→ What to produce
Reproduce verbatim the lines of the material from the line containing "Tap the 欧冠区 zone tag" up to and including the line containing "click(x=17, y=558)".

:: Stored records ::

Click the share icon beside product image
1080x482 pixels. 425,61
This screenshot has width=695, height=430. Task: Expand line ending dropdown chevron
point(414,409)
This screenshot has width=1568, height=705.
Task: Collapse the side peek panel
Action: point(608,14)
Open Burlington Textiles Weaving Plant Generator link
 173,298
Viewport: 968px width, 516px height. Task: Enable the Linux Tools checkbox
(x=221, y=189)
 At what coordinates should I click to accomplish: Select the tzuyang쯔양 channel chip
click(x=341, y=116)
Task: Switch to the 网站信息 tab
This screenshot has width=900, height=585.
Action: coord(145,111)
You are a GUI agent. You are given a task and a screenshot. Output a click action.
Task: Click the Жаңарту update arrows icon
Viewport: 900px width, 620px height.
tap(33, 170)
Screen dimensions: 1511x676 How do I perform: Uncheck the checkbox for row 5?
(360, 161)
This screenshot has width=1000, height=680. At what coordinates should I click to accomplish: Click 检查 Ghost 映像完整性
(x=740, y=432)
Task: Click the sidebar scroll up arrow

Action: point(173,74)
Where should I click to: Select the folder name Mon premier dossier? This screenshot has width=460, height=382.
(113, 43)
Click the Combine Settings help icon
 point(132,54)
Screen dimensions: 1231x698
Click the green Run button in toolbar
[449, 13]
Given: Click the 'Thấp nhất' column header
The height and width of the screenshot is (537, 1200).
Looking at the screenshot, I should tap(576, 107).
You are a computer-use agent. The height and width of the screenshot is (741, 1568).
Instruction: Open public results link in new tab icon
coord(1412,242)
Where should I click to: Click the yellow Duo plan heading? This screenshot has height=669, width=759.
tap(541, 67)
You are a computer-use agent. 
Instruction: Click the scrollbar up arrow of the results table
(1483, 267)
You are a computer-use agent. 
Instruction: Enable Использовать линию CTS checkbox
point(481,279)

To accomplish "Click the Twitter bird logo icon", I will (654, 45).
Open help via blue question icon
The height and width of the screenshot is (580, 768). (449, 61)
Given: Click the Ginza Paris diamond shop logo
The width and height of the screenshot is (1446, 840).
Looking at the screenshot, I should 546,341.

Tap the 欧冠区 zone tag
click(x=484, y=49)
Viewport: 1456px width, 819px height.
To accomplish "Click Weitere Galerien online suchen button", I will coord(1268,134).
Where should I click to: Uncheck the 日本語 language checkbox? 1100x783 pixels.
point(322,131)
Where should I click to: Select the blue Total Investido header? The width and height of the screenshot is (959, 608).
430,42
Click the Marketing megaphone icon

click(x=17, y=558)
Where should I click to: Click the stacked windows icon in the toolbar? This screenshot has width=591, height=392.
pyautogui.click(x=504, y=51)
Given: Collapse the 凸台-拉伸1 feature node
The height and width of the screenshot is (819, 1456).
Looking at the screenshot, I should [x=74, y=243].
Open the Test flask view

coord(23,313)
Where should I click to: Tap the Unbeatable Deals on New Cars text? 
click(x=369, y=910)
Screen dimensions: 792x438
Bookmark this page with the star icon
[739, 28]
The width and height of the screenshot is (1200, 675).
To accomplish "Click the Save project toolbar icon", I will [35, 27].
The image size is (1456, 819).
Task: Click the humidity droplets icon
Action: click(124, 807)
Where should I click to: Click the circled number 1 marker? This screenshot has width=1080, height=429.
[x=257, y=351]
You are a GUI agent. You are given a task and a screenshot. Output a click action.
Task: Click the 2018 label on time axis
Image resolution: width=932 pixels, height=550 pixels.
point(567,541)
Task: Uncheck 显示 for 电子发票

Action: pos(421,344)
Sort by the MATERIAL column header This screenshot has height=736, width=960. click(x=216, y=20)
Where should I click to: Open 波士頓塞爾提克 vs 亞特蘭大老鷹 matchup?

:::

→ Complete output
Tap the 欧冠区 zone tag
click(x=484, y=49)
Viewport: 1456px width, 819px height.
To accomplish "Click Weitere Galerien online suchen button", I will coord(1268,134).
Where should I click to: Uncheck the 日本語 language checkbox? 1100x783 pixels.
point(322,131)
Where should I click to: Select the blue Total Investido header? The width and height of the screenshot is (959, 608).
430,42
Click the Marketing megaphone icon

click(x=17, y=558)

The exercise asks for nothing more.